I've noticed that this idea of a "meal plan" among students is pretty common in the US. Usually this involves:
Some amount of money (e.g. "flex dollars") that can be spent on any food (or sometimes even other things) that the student desires, provided that the student spends this money on certain on-campus locations.
The student may get a fixed number of "meal swipes" for eating at the dining hall.
This is all paid for in-advance by students, often as part of a "room and board" fee.
Some universities even require students to purchase such a plan if the student lives in certain parts of university housing, even at some urban universities where there might be more dining options. (I have heard students claim that it would cost the same amount of money as a meal plan to eat at neighbourhood restaurants.)
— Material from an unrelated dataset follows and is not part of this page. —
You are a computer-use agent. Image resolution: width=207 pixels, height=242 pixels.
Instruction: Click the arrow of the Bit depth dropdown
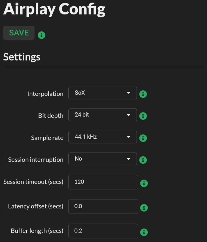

I have also seen some version of this in Canadian schools: for instance, there was a complaint circulating about poor dining hall management at Memorial University, which alludes to a required meal plan. Generally speaking, as a student, it seems that such meal plans are chiefly used by undergraduates, although I've also seen graduate students eat at the dining hall.
I suspect that this system is specific to North America, although I'm not completely sure. For instance, I saw this document, which stated that the Hebrew University doesn't carry meal plans. I've noticed that university cafeterias in Hong Kong make students pay for food with actual cash when they get their meal, even if there are occasional loyalty schemes (of the same variety that might appear at any fast-food restaurant) or discounted items (where things are much cheaper than they would be off-campus). From a quick glance, HKU and HKUST's housing websites appear to make no mention of any sort of "meal plan". (Meanwhile, the University of Chicago's housing website has a page for residential dining.)
Thus: is the meal plan system (where students pay in advance for dining hall meals and potentially other on-campus perks) a chiefly North American thing? For obvious reasons, I would assume that it would be more common in heavily non-commuter universities (which perhaps dominate the US and Canada more than the rest of the world), but I'm wondering if this is generally true, even if we take the commuter/non-commuter thing into account.